▶ **Task item**:
Keep the pictures out, and restate the listing that follows exactly as written.
# # # # # # #
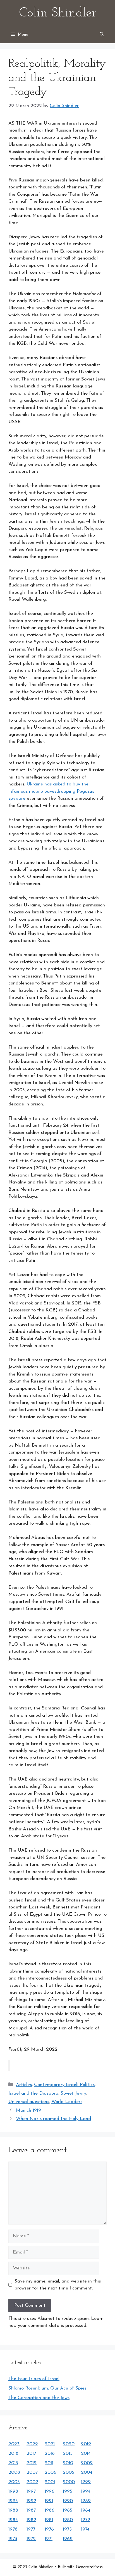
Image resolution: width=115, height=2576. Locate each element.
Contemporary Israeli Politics (64, 2084)
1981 (49, 2519)
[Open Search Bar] (101, 34)
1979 (85, 2519)
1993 (13, 2501)
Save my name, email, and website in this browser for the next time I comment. (58, 2285)
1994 (85, 2491)
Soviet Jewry (73, 2093)
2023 (14, 2444)
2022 (32, 2444)
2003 (14, 2482)
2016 (50, 2453)
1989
# # # # # # #
▶ **Output**:
Image resolution: width=115, height=2576. Locate each element.
Contemporary Israeli Politics (64, 2084)
1981 (49, 2519)
[Open Search Bar] (101, 34)
1979 (85, 2519)
1993 (13, 2501)
Save my name, email, and website in this browser for the next time I comment. (58, 2285)
1994 (85, 2491)
Soviet Jewry (73, 2093)
2023 (14, 2444)
2022 (32, 2444)
2003 (14, 2482)
2016 (50, 2453)
1989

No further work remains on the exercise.